Skip to content

Configure AutoScaling for AI Workloads ​

Enable AutoScaling ​

Simple Configuration with Pod AutoScaling Annotations ​

yaml
  # Enable vertical scaling
  autoResources: true
  # Configure target resource, options: all|tflops|vram, if empty only provides recommendations
  targetResource: all 
  # Enable horizontal scaling
  autoReplicas: true

Detailed Configuration Using Workload Configuration File ​

yaml
autoScalingConfig:
    # Vertical scaling configuration
    autoSetResources:
      # Enable/disable
      enable: true
      # Target resource
      targetResource: all
      # Tflops usage percentile that will be used as a base for tflops target recommendation.
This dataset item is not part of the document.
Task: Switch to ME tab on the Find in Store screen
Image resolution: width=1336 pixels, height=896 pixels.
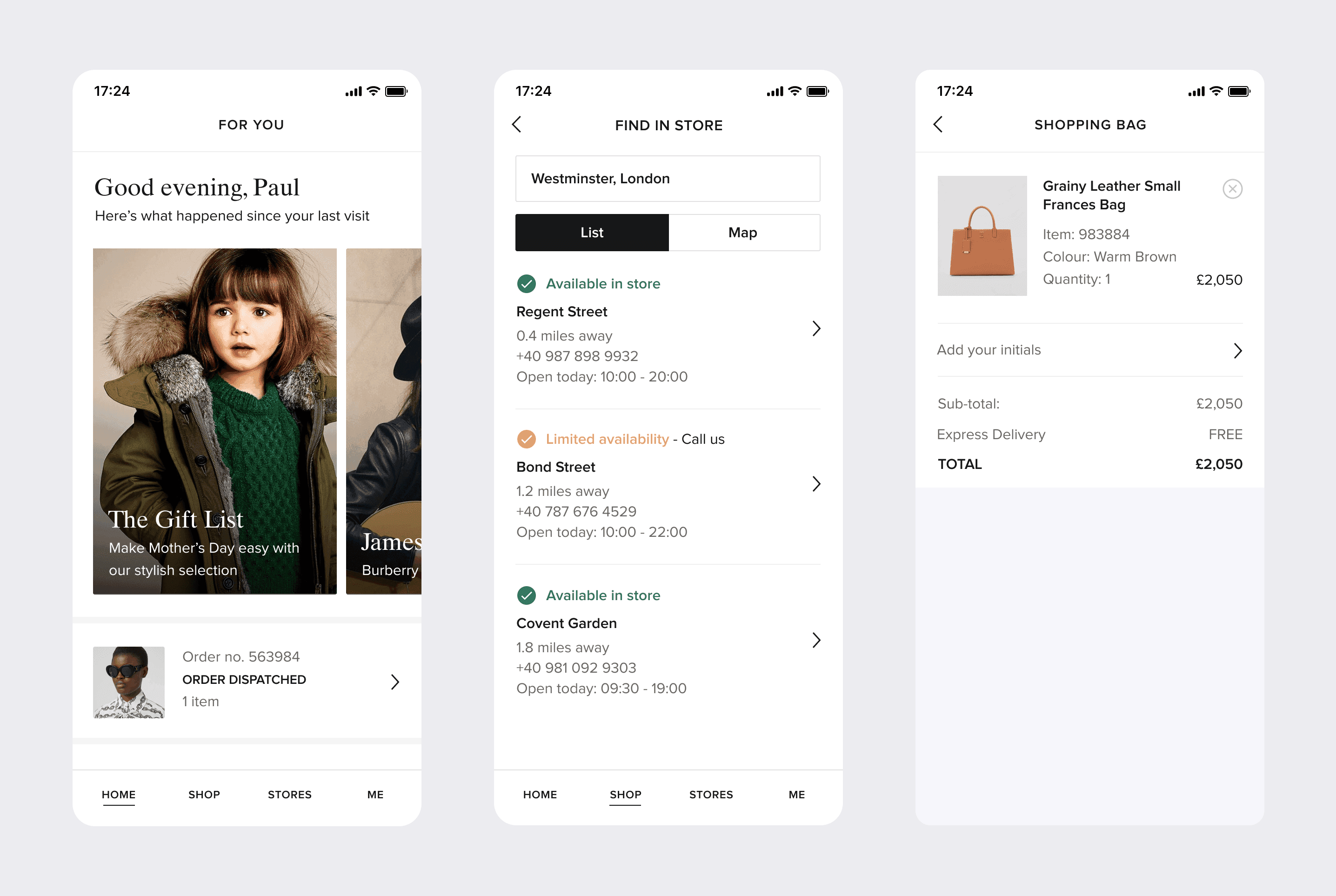Action: click(x=796, y=794)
Default: 0.9
      targetTflopsPercentile: 0.9
      # Tflops usage percentile that will be used for the lower bound on tflops recommendation. Default: 0.5
      lowerBoundTflopsPercentile: 0.5
      # Tflops usage percentile that will be used for the upper bound on tflops recommendation. Default: 0.95
      upperBoundTflopsPercentile: 0.95
      # Vram usage percentile that will be used as a base for vram target recommendation. Default: 0.9
      targetVramPercentile: 0.9
      # Vram usage percentile that will be used for the lower bound on vram recommendation. Default: 0.5
      lowerBoundVramPercentile: 0.5
      # Vram usage percentile that will be used for the upper bound on vram recommendation. Default: 0.95
      upperBoundVramPercentile: 0.95
      # Fraction of usage added as the safety margin to the recommended request. Default: 0.15
      requestMarginFraction: 0.15
      # The time interval used for computing the confidence multiplier for the lower and upper bound. Default: 24h
      confidenceInterval: 24h
    autoSetReplicas: {}
    # Cron-based scaling configuration
    cronScalingRules:
        # Enable/disable this rule
      - enable: True
        # Rule name
        name: "test"
        # Rule start time
        start: "0 0 * * Thu"
        # Rule end time
        end: "59 23 * * Thu"
        # Desired GPU resource 
        desiredResources:
          limits:
            tflops: "99"
            vram: 10Gi
          requests:
            tflops: "44"
            vram: 5Gi

Monitor Scaling Status ​

View GPU Resource Recommendations via TensorFusionWorkload Status ​

yaml
status:
  conditions:
    # Reason for GPU resource recommendation
    - lastTransitionTime: '2025-10-09T09:16:46Z'
      message: TFLOPS scaled up due to (1) below lower bound (2)
      reason: OutOfEstimatedBound
      status: 'True'
      type: RecommendationProvided
  # Current GPU resource recommendations
  recommendation:
    limits:
      tflops: '13'
      vram: 1Gi
    requests:
      tflops: '13'
      vram: 1Gi
  # Number of replicas with applied GPU resource recommendations
  appliedRecommendedReplicas: 3
  # Currently active cron scaling rule
  activeCronScalingRule: <...>